Consigne: Retapez sans rien changer le passage de l'extrait sur le site Ramsar de la montagne jurassienne compris entre « Jérôme Bignon, président » et « une reconnaissance internationale. », ces deux bornes incluses.

Extrait de page:

──────

Jérôme Bignon, président de Ramsar France
Ce site Ramsar nommé "Tourbières et lacs de la montagne jurassienne" est le seul site français situé en montagne et il n'y a pas d'autres site Ramsar en Bourgogne-Franche-Comté. Être labelisé site Ramsar donne une reconnaissance internationale.
Des zones humides fragiles et utiles
Ces milieux humides sont les seuls à faire l'objet d'une convention internationale. Il y a 50 ans, une poignée de visionnaires s'est retrouvée à Ramsar, une ville iranienne. C'était le début d'une longue prise de conscience de l'importance des tourbières, des marais, des lacs, des étangs, des rivières ... Des milieux à priori hostiles voir même jugés un temps inutiles puisqu'ils entravent les cultures.

──────

(Entrées tirées d'une collection)
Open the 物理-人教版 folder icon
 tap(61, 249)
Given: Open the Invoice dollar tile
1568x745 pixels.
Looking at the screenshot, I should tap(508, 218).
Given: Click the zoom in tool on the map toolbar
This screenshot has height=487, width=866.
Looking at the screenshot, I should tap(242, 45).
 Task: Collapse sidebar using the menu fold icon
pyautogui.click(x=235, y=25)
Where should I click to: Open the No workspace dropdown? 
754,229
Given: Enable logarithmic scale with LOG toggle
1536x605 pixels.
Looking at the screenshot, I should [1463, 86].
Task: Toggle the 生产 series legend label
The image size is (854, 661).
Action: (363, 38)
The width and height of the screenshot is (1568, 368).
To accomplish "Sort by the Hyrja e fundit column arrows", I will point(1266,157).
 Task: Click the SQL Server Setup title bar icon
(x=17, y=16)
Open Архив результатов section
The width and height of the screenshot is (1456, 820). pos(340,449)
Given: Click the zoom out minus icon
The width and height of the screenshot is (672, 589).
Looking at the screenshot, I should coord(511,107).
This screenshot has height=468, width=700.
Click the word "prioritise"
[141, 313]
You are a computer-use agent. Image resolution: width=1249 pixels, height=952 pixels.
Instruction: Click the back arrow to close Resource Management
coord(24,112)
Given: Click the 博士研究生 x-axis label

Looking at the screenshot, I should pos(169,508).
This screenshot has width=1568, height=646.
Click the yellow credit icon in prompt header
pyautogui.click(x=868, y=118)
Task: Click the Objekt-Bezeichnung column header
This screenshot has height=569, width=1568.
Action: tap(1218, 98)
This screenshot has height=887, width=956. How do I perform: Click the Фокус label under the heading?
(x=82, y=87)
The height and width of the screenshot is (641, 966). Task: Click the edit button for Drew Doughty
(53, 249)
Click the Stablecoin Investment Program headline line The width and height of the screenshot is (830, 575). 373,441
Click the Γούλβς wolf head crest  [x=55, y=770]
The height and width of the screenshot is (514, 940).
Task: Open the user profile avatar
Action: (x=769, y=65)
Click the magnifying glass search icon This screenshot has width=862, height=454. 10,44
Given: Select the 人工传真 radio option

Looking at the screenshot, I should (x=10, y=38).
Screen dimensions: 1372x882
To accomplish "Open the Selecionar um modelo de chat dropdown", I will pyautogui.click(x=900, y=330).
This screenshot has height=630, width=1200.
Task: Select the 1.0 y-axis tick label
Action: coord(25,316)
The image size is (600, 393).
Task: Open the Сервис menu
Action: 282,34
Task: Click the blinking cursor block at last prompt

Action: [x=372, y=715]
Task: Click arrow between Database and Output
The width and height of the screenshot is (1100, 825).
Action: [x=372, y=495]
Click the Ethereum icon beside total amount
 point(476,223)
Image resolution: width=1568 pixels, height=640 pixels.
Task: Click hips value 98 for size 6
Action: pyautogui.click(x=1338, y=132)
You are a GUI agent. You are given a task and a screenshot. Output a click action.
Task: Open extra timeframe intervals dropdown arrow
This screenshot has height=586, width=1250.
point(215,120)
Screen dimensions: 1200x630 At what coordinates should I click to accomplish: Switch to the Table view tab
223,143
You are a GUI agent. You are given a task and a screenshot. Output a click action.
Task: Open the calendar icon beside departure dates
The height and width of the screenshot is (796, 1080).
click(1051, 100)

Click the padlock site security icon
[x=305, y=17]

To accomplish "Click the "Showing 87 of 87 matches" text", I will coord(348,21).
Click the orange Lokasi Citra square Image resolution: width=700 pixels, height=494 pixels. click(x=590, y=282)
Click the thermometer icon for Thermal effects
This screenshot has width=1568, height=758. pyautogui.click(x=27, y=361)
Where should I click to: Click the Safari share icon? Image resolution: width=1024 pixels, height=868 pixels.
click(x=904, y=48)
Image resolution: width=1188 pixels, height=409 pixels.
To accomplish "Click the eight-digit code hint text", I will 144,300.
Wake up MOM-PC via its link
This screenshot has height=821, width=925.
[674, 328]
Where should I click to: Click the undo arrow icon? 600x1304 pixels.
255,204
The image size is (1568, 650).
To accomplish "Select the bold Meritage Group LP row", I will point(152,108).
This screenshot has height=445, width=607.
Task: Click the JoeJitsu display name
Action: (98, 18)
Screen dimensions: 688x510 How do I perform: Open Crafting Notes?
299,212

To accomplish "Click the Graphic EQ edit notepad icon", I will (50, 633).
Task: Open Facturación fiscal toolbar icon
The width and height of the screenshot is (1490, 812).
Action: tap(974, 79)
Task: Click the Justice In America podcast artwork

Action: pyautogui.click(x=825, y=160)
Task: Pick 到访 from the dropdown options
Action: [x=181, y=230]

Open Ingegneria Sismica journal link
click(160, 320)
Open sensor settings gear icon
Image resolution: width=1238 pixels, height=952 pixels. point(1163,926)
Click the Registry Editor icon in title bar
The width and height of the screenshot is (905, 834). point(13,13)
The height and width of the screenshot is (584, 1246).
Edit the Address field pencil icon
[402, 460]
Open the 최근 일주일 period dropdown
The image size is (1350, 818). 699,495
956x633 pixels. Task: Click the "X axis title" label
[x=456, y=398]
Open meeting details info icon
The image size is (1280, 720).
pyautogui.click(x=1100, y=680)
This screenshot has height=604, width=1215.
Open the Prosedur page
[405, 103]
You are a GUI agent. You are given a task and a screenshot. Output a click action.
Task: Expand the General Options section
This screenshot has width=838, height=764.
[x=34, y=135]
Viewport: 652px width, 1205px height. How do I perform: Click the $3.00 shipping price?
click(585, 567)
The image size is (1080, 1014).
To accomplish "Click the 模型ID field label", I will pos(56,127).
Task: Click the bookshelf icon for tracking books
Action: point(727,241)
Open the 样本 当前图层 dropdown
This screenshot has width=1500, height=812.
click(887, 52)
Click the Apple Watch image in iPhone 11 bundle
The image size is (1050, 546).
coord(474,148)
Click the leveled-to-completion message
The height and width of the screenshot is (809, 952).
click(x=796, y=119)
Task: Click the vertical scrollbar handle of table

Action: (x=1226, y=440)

──────

Réponse:
Jérôme Bignon, président de Ramsar France
Ce site Ramsar nommé "Tourbières et lacs de la montagne jurassienne" est le seul site français situé en montagne et il n'y a pas d'autres site Ramsar en Bourgogne-Franche-Comté. Être labelisé site Ramsar donne une reconnaissance internationale.